Cin-Ty Lee, Rice University, USA
“For billions of years, Earth seems to have found a balance between carbon subducted deep into the interior and carbon emitted from volcanoes – processes that help to stabilize climate and environment. But how stable is that incessant cycling? No natural law requires that the amount of carbon going down … must exactly equal the carbon returned to the surface by volcanoes and other less violent means. No question is more central to the Deep Carbon Observatory than this balance between what goes down and what comes back up.”
Sami Mikhail, University of St Andrews, U.K.
“Earth is unique among the planets in our solar system in that it has liquid water at its surface, fosters life, and has active plate tectonics. Identifying all linkages between these phenomena serve as important steps in humanities enduring quest to understand the origins of Earth-like habitability. One absolute certainly, however, is that carbon plays a governing role. For example, Earth’s clement environment is related to atmospheric chemistry, which is warm enough to stabilize liquid water at its surface but cold enough to permit plate tectonics, and it is an incontrovertible fact that the carbon content of our atmosphere and oceans are directly linked with Earth’s climate”

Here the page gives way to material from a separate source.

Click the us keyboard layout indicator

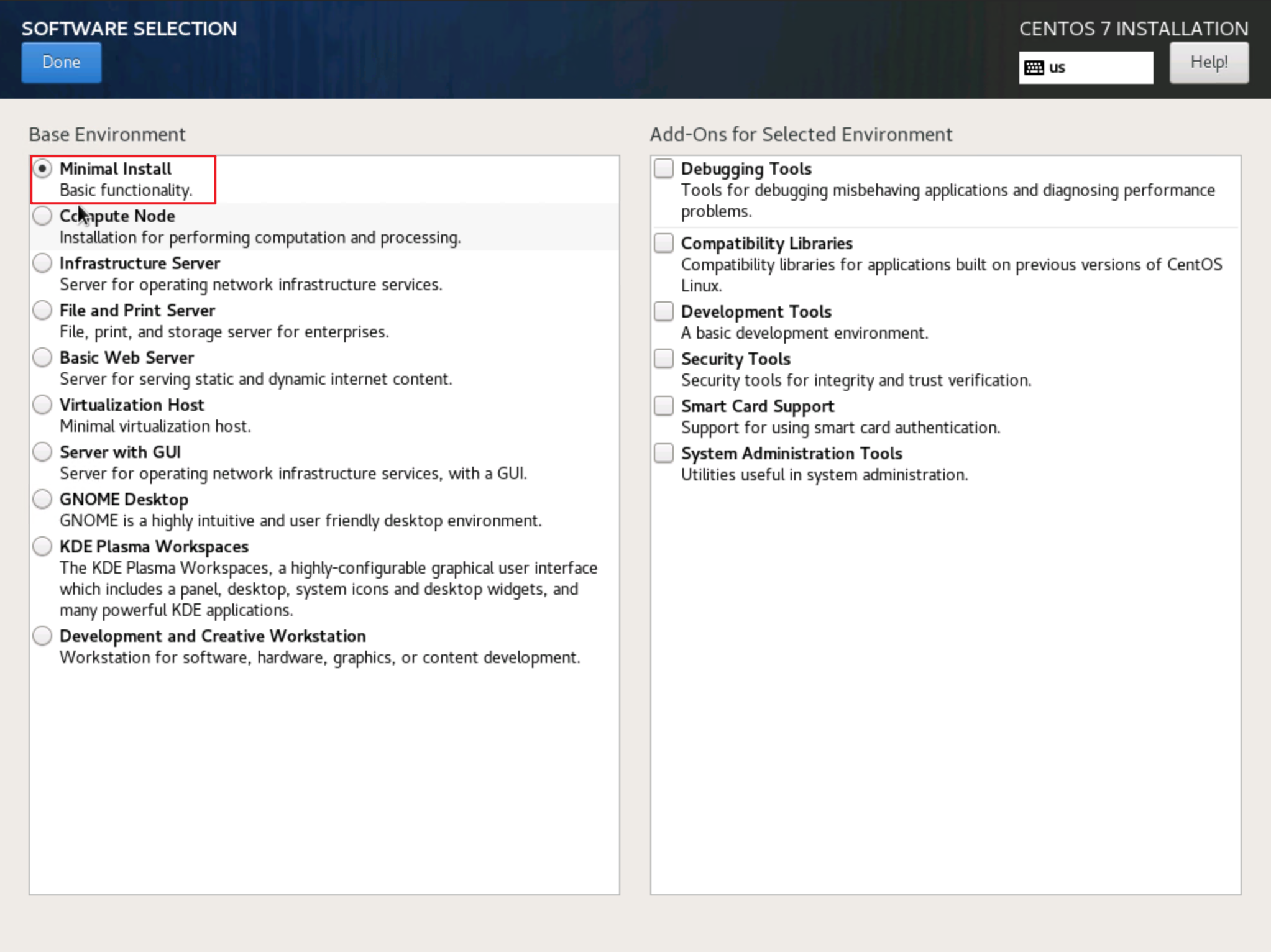point(1085,68)
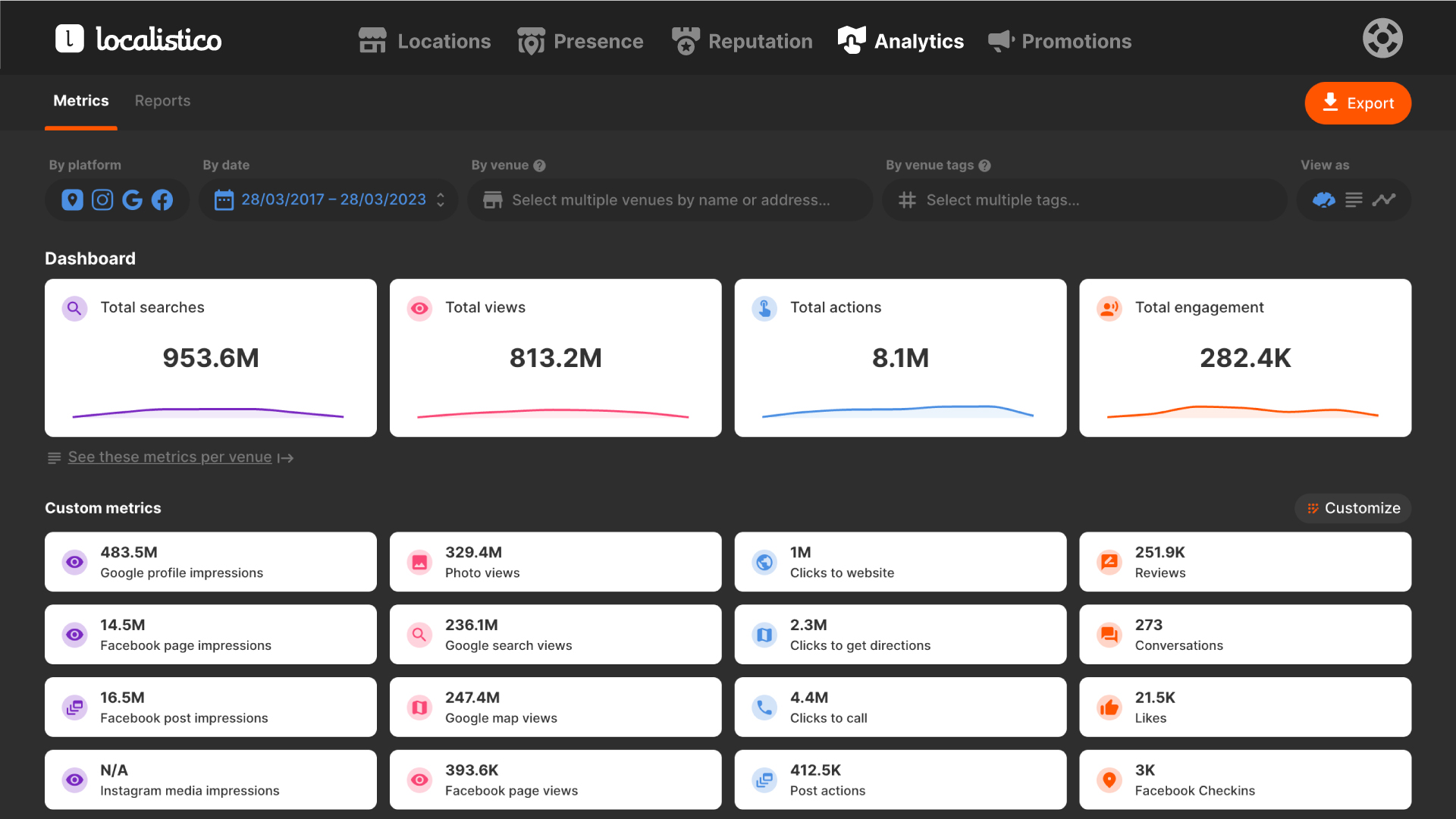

Celina Suarez, University of Arkansas, USA
“Important DCO outputs are steady-state models with powerful new data to evaluate the contemporary fluxes between carbon reservoirs in the deep Earth and their effects on everything from the evolution of life to the air we breathe. Armed with this understanding, we can better evaluate perturbations to, or non-linearities in, the Earth system through deep time.”
Cynthia Werner, Contractor, United States Geological Survey
“We have achieved a much more complete picture of volcanic carbon dioxide degassing on Earth, reinforcing the importance of active volcanoes, but discovering that the subtle release over large hydrothermal provinces and areas of continental rifting are also dominant regions of planetary outgassing.”